▸ **Assignment**
From the entries below, report how many lines contain the string "chevron". Only the number is wanted.

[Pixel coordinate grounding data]
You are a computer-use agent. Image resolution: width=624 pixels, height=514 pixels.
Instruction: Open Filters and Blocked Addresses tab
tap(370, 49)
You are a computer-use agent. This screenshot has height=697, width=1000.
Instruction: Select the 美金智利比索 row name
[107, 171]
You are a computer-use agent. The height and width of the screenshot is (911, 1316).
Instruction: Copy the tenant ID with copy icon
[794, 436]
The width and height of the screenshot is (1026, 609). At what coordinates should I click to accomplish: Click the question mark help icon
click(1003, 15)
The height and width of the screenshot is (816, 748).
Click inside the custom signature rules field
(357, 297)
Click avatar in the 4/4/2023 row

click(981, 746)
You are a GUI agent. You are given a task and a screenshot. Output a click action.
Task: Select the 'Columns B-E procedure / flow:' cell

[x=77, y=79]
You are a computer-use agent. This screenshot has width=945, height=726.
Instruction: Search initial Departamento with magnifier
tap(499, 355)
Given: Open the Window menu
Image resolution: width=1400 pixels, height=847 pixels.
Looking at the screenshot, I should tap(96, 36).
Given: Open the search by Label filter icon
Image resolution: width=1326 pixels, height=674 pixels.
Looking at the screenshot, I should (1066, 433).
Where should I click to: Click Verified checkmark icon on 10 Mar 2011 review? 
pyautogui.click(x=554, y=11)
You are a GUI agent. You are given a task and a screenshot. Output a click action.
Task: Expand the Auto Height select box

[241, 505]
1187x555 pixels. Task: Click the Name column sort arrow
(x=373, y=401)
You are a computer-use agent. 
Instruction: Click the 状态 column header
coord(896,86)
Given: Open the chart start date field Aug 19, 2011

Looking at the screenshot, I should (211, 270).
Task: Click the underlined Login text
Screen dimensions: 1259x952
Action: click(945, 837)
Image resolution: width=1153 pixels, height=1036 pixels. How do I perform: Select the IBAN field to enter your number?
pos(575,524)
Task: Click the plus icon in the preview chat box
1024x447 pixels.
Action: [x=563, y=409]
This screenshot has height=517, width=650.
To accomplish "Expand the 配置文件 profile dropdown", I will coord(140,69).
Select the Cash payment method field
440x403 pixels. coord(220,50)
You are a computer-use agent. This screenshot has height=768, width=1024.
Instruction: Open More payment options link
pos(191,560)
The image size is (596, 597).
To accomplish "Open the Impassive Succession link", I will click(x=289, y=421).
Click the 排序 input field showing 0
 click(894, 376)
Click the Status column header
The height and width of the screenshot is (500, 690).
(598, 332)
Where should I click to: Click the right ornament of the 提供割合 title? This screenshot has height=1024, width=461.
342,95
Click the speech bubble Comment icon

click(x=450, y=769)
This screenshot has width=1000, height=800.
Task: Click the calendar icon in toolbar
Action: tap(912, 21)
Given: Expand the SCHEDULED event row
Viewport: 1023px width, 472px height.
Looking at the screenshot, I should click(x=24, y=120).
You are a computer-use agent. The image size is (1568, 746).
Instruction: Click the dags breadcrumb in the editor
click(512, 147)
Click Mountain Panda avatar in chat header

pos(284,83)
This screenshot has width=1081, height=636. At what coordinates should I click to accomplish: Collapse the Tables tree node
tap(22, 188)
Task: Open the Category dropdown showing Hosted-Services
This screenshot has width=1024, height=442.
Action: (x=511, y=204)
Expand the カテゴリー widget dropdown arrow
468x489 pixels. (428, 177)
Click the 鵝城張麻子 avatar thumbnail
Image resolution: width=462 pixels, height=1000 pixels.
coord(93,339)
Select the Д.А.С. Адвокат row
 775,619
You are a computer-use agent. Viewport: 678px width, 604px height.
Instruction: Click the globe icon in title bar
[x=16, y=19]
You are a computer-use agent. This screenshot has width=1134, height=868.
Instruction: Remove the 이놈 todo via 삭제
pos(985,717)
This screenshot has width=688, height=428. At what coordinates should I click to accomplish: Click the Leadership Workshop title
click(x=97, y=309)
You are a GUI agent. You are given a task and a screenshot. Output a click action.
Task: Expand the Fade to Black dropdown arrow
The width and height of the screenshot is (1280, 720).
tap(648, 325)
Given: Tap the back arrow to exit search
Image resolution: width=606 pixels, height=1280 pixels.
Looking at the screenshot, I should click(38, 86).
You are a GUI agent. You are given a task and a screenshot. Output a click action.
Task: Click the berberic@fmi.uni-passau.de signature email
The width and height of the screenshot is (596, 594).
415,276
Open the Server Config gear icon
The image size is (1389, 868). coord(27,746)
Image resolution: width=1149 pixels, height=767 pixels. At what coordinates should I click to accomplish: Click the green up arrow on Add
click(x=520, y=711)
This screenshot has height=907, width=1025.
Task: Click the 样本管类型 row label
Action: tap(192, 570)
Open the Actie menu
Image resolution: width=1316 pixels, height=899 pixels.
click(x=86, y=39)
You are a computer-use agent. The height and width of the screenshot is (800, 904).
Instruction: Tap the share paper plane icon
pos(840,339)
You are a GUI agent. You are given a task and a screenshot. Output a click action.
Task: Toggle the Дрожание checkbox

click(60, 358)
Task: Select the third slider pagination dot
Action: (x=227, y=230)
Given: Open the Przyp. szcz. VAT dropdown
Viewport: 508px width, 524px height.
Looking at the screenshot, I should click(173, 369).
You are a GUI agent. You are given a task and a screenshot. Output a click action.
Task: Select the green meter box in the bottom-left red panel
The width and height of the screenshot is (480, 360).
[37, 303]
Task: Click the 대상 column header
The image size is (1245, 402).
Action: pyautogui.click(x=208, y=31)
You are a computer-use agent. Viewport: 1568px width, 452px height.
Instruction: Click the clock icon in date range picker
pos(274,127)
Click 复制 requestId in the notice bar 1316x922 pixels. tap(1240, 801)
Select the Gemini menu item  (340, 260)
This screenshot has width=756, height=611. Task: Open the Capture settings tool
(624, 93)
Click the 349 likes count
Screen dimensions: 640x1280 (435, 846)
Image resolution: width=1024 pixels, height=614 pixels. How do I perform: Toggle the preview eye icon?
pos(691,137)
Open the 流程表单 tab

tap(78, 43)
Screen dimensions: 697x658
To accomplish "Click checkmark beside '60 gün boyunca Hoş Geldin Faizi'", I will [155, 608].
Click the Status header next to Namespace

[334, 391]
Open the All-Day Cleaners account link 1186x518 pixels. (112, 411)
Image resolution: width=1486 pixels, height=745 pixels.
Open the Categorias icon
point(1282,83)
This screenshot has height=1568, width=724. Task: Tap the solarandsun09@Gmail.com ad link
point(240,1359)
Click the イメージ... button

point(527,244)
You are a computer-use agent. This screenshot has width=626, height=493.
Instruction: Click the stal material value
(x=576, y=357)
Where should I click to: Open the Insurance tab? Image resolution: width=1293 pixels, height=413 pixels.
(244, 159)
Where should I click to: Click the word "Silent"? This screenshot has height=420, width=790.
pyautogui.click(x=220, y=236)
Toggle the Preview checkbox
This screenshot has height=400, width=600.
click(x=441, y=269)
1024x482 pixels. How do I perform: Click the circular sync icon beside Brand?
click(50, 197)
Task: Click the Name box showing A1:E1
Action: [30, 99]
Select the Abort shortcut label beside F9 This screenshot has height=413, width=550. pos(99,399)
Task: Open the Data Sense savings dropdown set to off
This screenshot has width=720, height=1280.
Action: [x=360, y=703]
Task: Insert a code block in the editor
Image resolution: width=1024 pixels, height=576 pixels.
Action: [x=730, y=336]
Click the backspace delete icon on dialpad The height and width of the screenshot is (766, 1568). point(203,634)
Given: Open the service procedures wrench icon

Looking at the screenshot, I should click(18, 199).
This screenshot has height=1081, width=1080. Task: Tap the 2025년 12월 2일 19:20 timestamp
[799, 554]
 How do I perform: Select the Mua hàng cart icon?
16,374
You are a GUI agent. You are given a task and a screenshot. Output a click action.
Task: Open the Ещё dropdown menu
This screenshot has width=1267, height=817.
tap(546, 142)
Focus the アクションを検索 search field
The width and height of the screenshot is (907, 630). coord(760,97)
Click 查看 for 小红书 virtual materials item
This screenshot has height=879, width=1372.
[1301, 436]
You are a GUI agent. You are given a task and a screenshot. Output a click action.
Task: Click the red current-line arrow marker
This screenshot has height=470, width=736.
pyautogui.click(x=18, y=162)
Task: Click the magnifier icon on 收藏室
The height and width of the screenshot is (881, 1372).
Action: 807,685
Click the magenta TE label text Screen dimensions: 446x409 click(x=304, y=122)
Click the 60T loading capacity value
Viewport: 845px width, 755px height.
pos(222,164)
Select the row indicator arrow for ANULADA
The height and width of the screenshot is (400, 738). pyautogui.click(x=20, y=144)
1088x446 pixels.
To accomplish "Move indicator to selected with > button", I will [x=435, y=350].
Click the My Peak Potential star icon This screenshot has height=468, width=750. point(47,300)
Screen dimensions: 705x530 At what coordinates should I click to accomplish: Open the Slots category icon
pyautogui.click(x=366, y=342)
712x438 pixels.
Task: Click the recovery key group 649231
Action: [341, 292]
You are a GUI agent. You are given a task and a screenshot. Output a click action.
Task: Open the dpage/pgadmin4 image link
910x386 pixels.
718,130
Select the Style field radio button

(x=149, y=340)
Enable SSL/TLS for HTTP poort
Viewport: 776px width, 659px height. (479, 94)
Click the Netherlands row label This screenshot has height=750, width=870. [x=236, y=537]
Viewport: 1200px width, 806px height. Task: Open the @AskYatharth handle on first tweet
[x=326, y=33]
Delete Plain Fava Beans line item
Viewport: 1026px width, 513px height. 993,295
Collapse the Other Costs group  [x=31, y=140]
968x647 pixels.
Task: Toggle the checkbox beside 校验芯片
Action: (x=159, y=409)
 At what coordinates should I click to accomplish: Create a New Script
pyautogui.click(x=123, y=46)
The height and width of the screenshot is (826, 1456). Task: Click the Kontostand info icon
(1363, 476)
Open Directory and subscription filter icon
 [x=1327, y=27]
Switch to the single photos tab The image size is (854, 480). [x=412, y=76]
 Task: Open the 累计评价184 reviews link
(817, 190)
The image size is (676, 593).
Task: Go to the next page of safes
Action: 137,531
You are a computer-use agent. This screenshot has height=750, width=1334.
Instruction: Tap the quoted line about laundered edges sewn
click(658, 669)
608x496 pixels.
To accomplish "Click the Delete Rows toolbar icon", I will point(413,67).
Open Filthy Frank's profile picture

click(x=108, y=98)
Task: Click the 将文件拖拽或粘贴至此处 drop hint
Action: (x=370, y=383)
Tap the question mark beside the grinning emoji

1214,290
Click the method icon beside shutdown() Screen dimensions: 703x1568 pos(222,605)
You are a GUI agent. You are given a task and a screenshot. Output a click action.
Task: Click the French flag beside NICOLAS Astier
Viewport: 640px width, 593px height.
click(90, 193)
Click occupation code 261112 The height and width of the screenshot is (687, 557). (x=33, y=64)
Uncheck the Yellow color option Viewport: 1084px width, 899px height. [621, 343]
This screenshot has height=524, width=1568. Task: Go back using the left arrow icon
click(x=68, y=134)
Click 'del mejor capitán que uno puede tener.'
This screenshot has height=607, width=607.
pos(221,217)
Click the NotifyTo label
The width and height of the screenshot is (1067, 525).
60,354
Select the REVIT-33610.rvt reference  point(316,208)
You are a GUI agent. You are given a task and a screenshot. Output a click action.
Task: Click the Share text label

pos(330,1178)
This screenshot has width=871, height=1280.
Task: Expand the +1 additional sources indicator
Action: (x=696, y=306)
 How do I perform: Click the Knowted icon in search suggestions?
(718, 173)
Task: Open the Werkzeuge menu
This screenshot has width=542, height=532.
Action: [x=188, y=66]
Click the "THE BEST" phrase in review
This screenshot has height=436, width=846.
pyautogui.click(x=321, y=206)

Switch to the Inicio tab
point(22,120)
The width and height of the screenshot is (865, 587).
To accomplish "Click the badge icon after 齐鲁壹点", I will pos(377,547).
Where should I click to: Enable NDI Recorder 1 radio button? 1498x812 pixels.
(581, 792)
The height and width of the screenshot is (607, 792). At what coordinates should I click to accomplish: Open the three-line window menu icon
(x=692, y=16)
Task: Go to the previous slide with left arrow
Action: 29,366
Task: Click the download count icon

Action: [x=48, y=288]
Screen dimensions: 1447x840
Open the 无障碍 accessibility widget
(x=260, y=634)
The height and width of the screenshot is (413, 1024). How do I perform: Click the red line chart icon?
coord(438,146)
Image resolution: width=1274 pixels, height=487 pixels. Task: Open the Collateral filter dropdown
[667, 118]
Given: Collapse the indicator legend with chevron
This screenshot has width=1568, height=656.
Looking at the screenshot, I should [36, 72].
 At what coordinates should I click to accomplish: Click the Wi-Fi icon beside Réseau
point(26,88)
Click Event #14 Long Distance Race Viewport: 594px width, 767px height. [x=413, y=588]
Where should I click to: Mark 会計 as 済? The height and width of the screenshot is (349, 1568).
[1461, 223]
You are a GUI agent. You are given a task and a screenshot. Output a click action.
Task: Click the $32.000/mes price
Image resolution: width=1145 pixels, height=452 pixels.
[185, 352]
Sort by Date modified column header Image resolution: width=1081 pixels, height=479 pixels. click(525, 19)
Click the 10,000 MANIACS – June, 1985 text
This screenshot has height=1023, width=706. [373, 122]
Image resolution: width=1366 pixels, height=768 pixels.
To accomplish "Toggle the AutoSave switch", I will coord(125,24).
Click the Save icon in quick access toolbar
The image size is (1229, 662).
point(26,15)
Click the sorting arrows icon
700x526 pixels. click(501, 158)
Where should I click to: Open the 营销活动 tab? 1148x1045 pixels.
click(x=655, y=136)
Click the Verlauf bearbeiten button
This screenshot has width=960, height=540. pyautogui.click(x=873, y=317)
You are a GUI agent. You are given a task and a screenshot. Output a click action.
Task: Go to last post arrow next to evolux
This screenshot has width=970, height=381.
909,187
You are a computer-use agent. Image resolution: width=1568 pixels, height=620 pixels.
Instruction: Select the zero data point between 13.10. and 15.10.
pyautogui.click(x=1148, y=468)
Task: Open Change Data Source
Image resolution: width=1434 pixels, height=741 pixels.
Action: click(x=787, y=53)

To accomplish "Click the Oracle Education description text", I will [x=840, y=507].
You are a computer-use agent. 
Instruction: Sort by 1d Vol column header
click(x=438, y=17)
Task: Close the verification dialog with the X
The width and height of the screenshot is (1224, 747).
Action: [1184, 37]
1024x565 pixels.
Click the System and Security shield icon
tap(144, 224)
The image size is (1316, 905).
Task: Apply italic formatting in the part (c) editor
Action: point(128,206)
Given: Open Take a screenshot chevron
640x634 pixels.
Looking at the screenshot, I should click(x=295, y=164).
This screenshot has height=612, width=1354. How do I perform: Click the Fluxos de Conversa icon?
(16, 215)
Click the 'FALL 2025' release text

▸ **Solution to this problem**
2